Abstracts
Résumé
Les universitaires français, tout particulièrement l’historien René Rémond, ont longtemps nié la possibilité même de l’existence d’un fascisme français — et ce, en dépit de l’évidence que constitue le régime de Vichy — en arguant d’une « immunité » ou d’une « allergie » locale à cette idéologie d’importation. Des chercheurs étrangers, tout particulièrement l’Israélien Zeev Sternhell, ont au contraire démontré que, non seulement on trouve des idées « préfascistes » en France dès la fin du xixe siècle — et ce, émanant de grands noms comme Barrès, etc. —, mais encore ces idées seraient à la base même du fascisme italien et du nazisme allemand.
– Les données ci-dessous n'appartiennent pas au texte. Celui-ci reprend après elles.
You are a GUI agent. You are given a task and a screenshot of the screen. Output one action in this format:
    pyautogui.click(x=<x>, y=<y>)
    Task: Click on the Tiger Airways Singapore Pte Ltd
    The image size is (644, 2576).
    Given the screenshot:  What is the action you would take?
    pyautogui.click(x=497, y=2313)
Facteur aggravant : tous les anticonformistes des années 1930 (Emmanuel Mounier, notamment) auraient été « fascistes sans le savoir ». Une telle charge a bien évidemment suscité des réactions indignées en France. Cet article montre comment la polémique de longue durée est certes motivée par des questions d’honneur national et de dicible académique, mais relève surtout d’une incompréhension fondamentale entre histoire des faits et histoire des idées.
Abstract
French academics, particularly historian René Rémond, have long denied the very possibility of the existence of French fascism—despite the obvious example of the Vichy regime—on the grounds of a local “immunity” or “allergy” to this foreign ideology. Researchers abroad, particularly the Israeli Zeev Sternhell, have on the contrary shown that not only are there “pre-fascist” ideas in France since the late nineteenth century—stemming from famous authors like Barrès, etc.—but that these ideas are in fact the very foundation of Italian fascism and German nazism. Aggravating factor : all of the anti-conformists of the 1930s (Emmanuel Mounier, notably) would have been “fascists without knowing it.” Such a claim has obviously provoked indignant reactions in France. This article shows how this long-term controversy is certainly motivated by considerations of national honor and academic taboo, but stems primarily from a fundamental misunderstanding between a history of facts and a history of ideas.